You’ve all heard the expression ‘putting lipstick on a pig’, right?  It means simply that no matter how you dress it up, ultimately it’s still a pig.  Hate to say it, but it’s incredibly apt just how well this little analogy applies to Pig’s Nose Scotch Whisky.  The marketing tied to this one says the name comes from the idea that their whisky is as smooth as a pig’s nose.  I’ve touched a pig or two in my time (cue bad jokes) but this is nothing like that.  This is more like the bristles on a warthog.

To be fair, this is a blend, and a cheap one at that.  I wasn’t expecting anything magic here, but I was hoping for something a little smoother.  After all…Sheep Dip (from the same makers) has been really good in the past.  With Pig’s Nose, however, I can only assume a mashbill that contains a hefty grain to malt ratio.  I read a while back something about this having been built on 40% malt, but I don’t buy it.  This whisky seems to be heftily propped up by neutral grain spirit.  There’s a very prevalent alcohol bite that’s not even a bit pleasant.  This needs much more cask time to smooth out some wrinkles.  At a mere five years old this never should have hit the shelves.  Also…it really is boring as fuck.

I should note…I found out after tasting this one that it was put together by the ‘legendary’ Richard Paterson.  I’ll say no more.

Nose:  Waaaaaaaaay too young.  The composition isn’t all that bad, you can tell already, but this is so underdeveloped as to be almost unpleasant.  Tack on a bunch more years of maturation and you might have something here.  Caramel and perfume-like floral notes.  A touch of sugar cookies met with putty and a light dusting spice.  Cinnamon Toast Crunch cereal in milk.  A touch of cheap chocolate and malt.  Barest hint of smoke…almost weedy smoke.  I’ll assume some Islay content (most likely Caol Ila, of course) because of it.

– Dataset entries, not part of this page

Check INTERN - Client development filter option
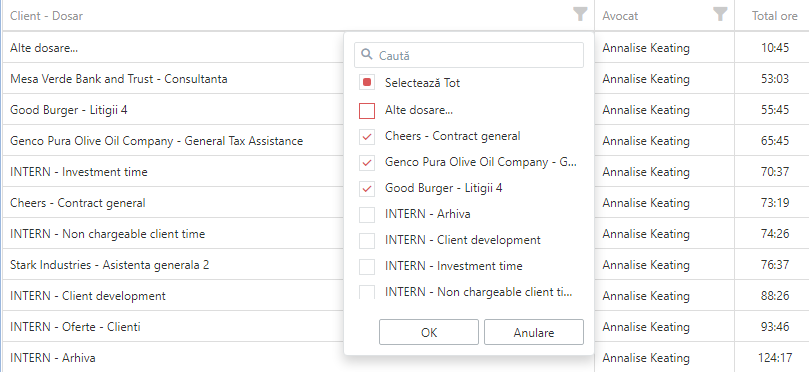Screen dimensions: 809x372 pyautogui.click(x=367, y=240)
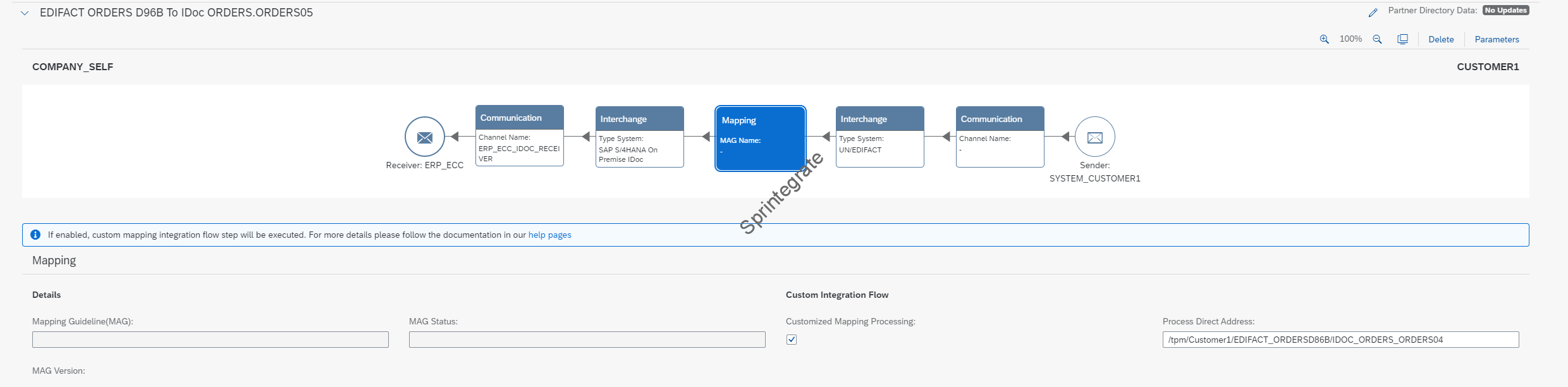Click the zoom in magnifier icon
The height and width of the screenshot is (387, 1568).
pos(1324,39)
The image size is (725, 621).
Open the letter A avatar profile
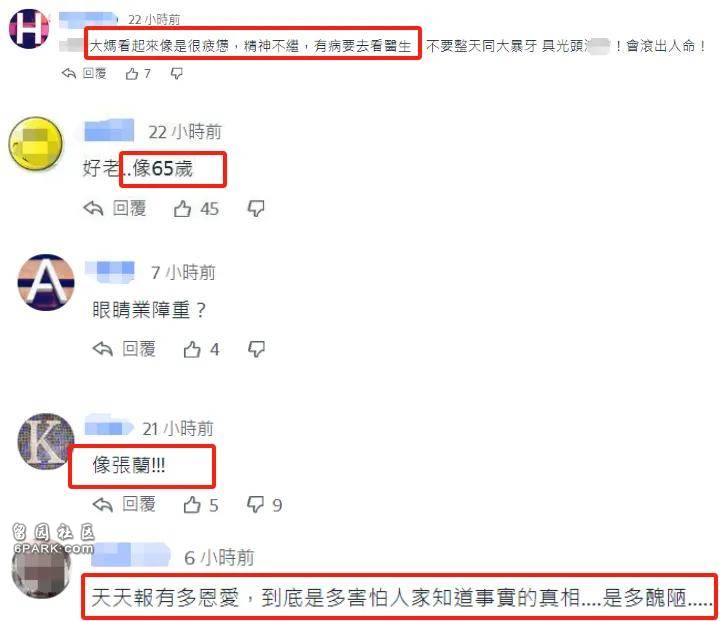tap(46, 282)
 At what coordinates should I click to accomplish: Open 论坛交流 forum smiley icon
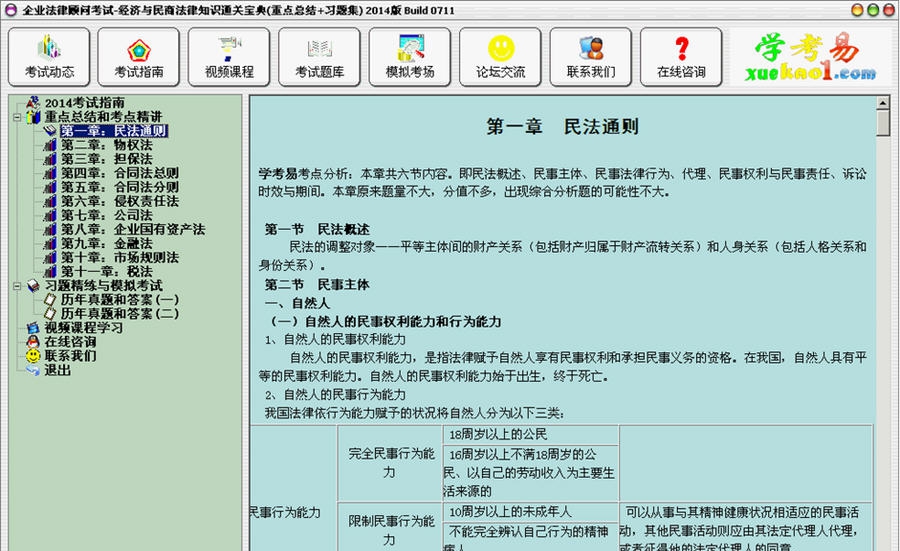click(x=500, y=57)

Palate:  Vodka.  Seriously.  Harsh and alcoholic.  With burnt caramel (and far too much of it) and sharp, dry, tannic oak.  Again kinda malty and rich in faux chocolate.  Bit of a shudder.  Faint, faint green apple on fade.

Thoughts:  Points for having the nuts to state right up front this is a five year old.  More whisky maker’s should be so forthright to not hide behind the ‘NAS’ option.